----- MATERIALS PROVIDED

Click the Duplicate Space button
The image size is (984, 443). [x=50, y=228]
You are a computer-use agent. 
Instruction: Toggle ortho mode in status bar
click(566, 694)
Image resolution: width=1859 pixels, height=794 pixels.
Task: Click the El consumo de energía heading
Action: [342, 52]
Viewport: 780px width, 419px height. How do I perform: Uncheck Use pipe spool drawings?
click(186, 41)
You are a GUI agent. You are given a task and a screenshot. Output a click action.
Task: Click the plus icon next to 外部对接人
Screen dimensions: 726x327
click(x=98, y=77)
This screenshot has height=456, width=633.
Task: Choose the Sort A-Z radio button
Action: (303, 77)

----------

Each line that holds the word "agent" should be extracted from the records.

You are a computer-use agent. 
You are a GUI agent. You are given a task and a screenshot. Output a click action.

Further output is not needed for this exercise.